◆ Assignment
Return, word for word, the lines of the listing below from the one with "Click the Myro coin logo icon" through the one with "This screenshot has width=1455, height=840.", and no other lines.

◆ Data supplied
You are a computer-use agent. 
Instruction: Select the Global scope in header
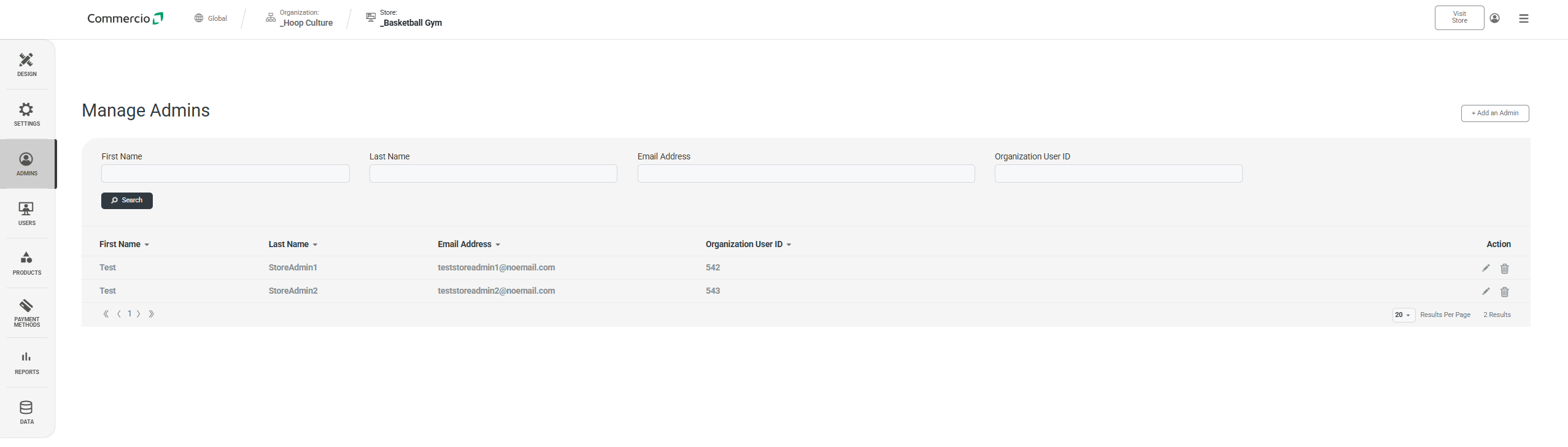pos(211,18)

...

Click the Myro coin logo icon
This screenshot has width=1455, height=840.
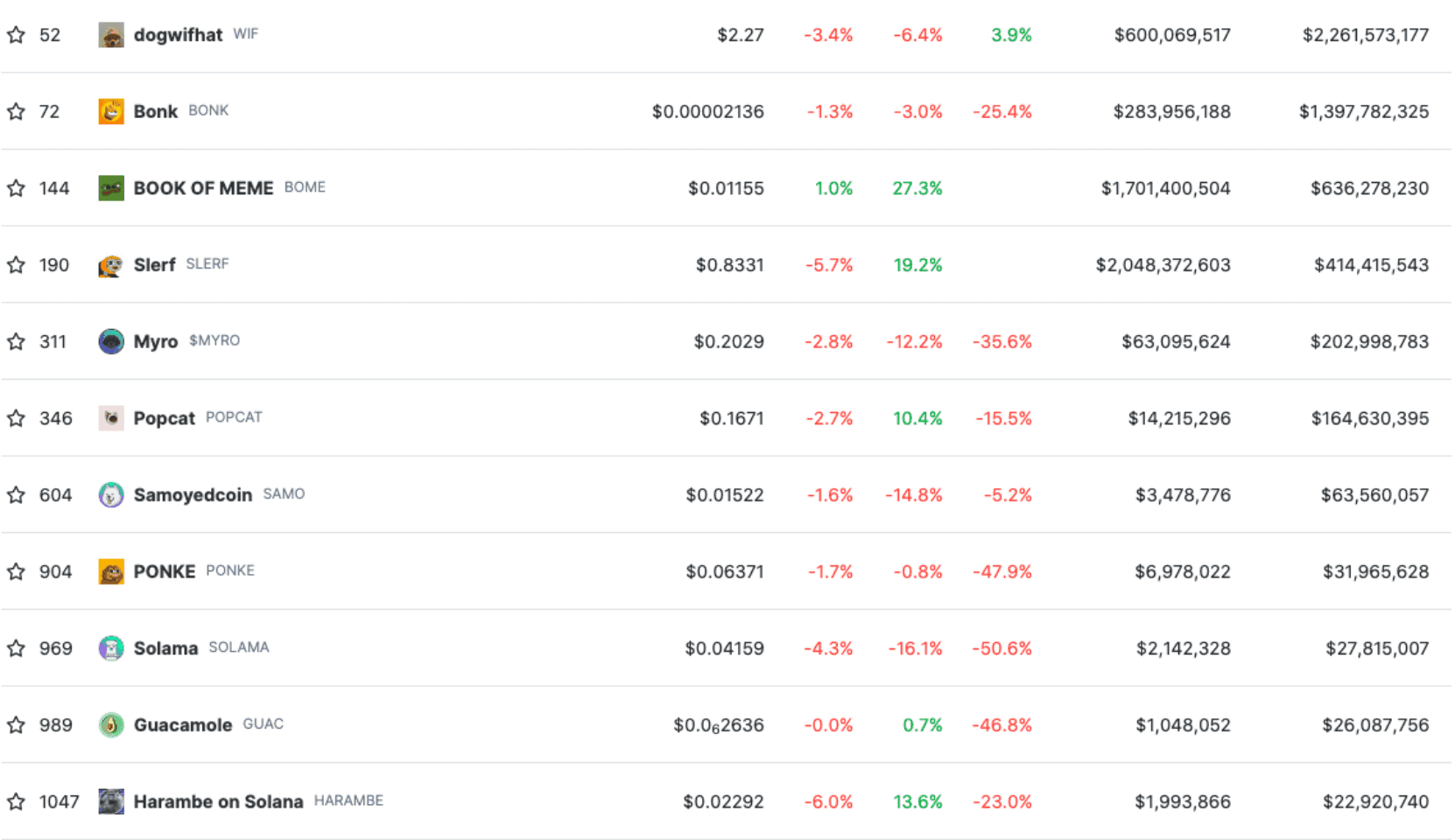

◆ Result for this task
Click the Myro coin logo icon
This screenshot has width=1455, height=840.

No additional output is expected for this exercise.